Systematic profiling of clinical missence mutation effects on the intermolecular interaction between human growth hormone and its receptor in isolated growth hormone deficiency

Abstract Isolated growth hormone deficiency (IGHD) is the most common pituitary hormone deficiency and can result from congenital or acquired causes. Among the known factors, genetic mutations in human growth hormone (hGH) remain the most frequent cause of IGHD, which influence the binding of hGH to its cognate receptor (hGHbp). Although previous studies have systematically investigated the residue importance at hGH–hGHbp complex interface, the molecular role of IGHD-associated residue mutations in the complex function still remains largely unexplored.

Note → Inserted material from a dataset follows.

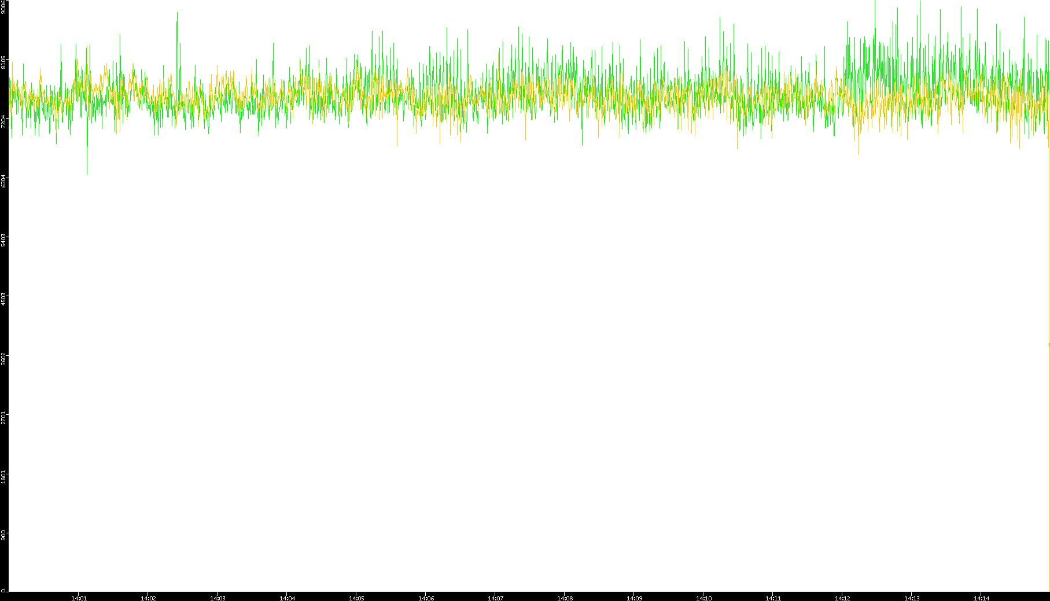Click the 14:13 time label
Screen dimensions: 1050x601
(912, 598)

Here, a total of 21 known hGH naturally-occurring missence mutations that have been clinically observed to be involved in IGHD disorder are collected and confirmed by original literature; they effects on the conformation, energetics and dynamics of hGH–hGHbp recognition and interaction are dissected at molecular level by using atomistic dynamics simulations, binding energy calculations and fluorescence spectroscopy assays. A systematic profile of hGH–hGHbp binding response to these clinical missence mutations is created, based on which it is revealed that (i) most mutations have appreciably unfavorable effect on the binding, which potentially destabilize the complex interaction, while only very few are predicted as moderate stabilizers for the complex system, and (ii) these disease-related mutations can locate either at complex interface or in hGH protein interior far away from the interface; both can influence the complex binding through either direct interaction or indirect allostericity. Two mutations, E100K (non-interface) and G146R (interface), are identified to address potent destabilization effect on hGH–hGHbp complex system; they can reduce the complex binding affinity by 8-fold ( K d changes from 0.76 to 5.9 nM) and 46-fold ( K d changes from 0.76 to 34.7 nM), respectively.